Facebook's services also power a substantial portion of the digital economy, meaning businesses that run Facebook and Instagram ads and communicate with customers on the platforms were also caught up in the outage.

In many parts of the world, especially Latin America and India, WhatsApp is the most popular messaging app and used widely for personal, professional, and political communication, which means Facebook's outage disrupted the ability of users in those regions to communicate with one another, José Caparroso, a Forbes editor, said.

Responding to Caparroso, Rep. Alexandria Ocasio-Cortez said Facebook's acquisition and subsequent integration of WhatsApp into its infrastructure meant that vastly more of the global digital-communications system depended on Facebook - and was affected when it failed.

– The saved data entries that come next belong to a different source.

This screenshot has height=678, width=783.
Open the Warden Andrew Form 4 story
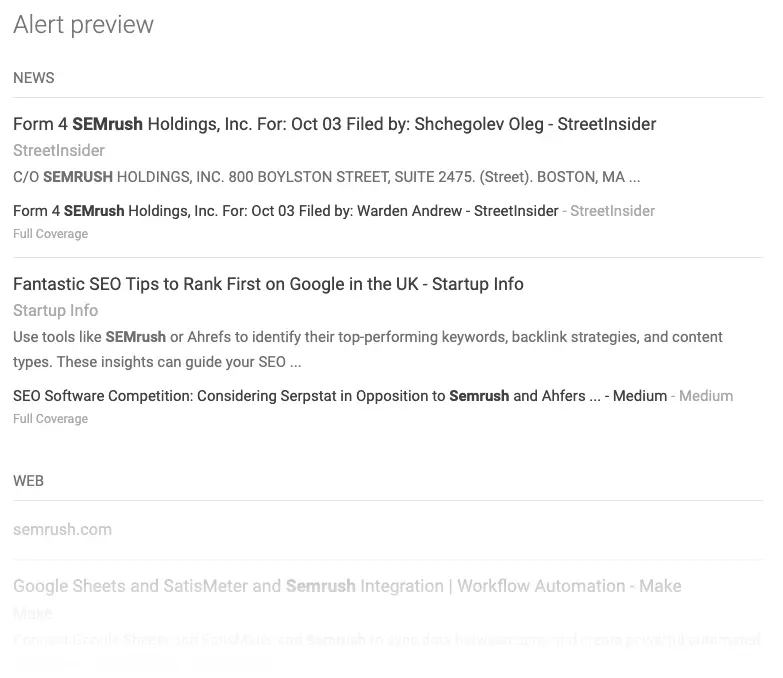[285, 211]
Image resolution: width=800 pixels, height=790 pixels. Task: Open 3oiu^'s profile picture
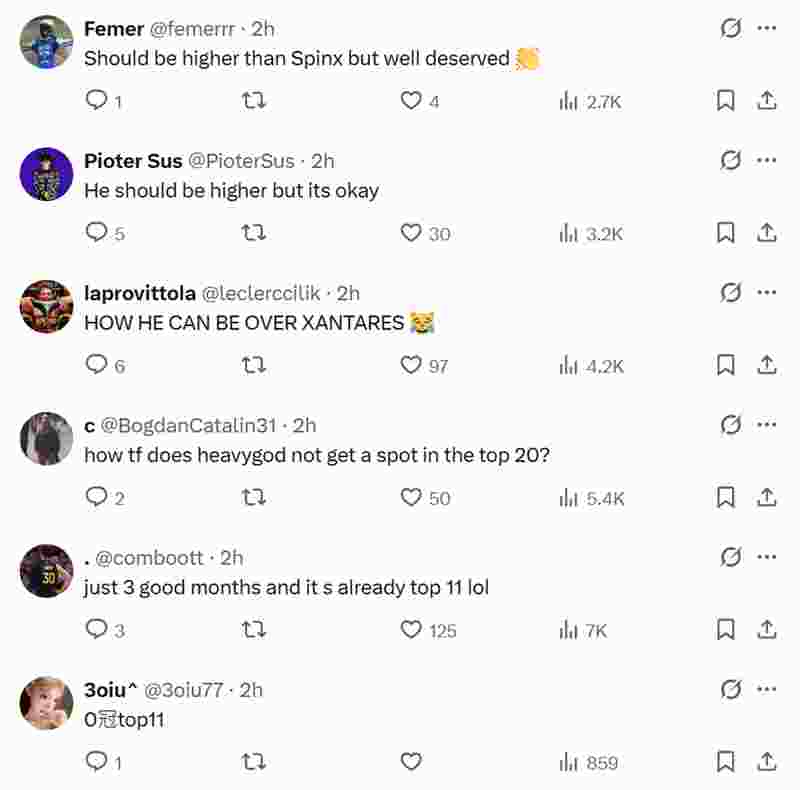[x=46, y=703]
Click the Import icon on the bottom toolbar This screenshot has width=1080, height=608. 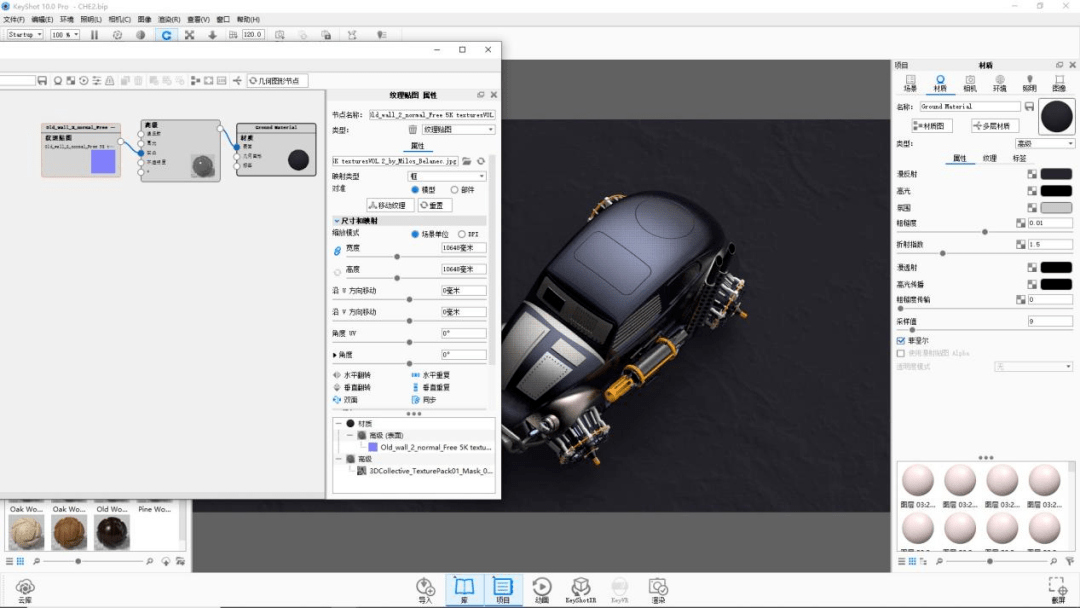point(425,588)
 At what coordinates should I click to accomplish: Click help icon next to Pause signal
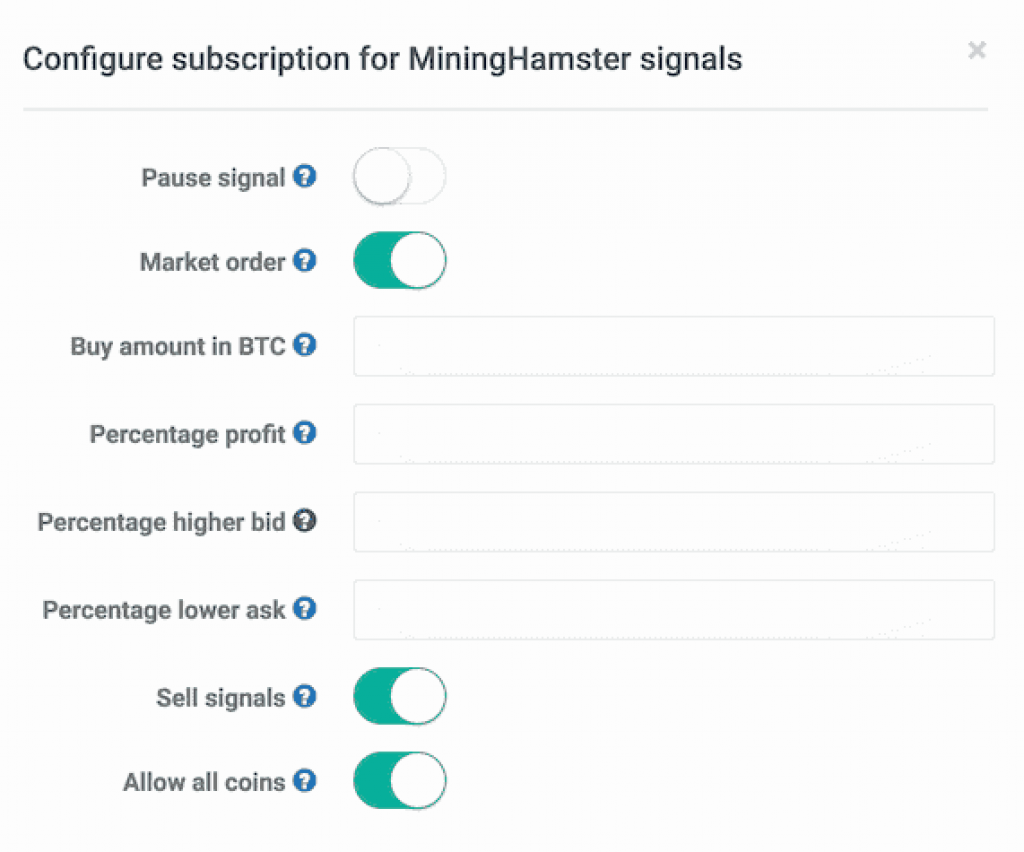coord(304,176)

Facebook CEO Mark Zuckerberg and other shareholders in the company also had a rough day: Zuckerberg's net worth dropped by $7 billion on Monday as Facebook's stock slid by about 5%.

The internet had a field day, flocking to Twitter and other social-media platforms to post memes making fun of the situation.

What is the company saying?

Read Facebook's blog post addressing the outage.

Facebook: "To the huge community of people and businesses around the world who depend on us: we're sorry. We've been working hard to restore access to our apps and services and are happy to report they are coming back online now. Thank you for bearing with us."

Facebook Chief Technology Officer Mike Schroepfer also chimed in, tweeting: "*Sincere* apologies to everyone impacted by outages of Facebook powered services right now. We are experiencing networking issues and teams are working as fast as possible to debug and restore as fast as possible."


Instagram: "Instagram and friends are having a little bit of a hard time right now, and you may be having issues using them. Bear with us, we're on it! #instagramdown."

WhatsApp: "We're aware that some people are experiencing issues with WhatsApp at the moment. We're working to get things back to normal and will send an update here as soon as possible. Thanks for your patience!"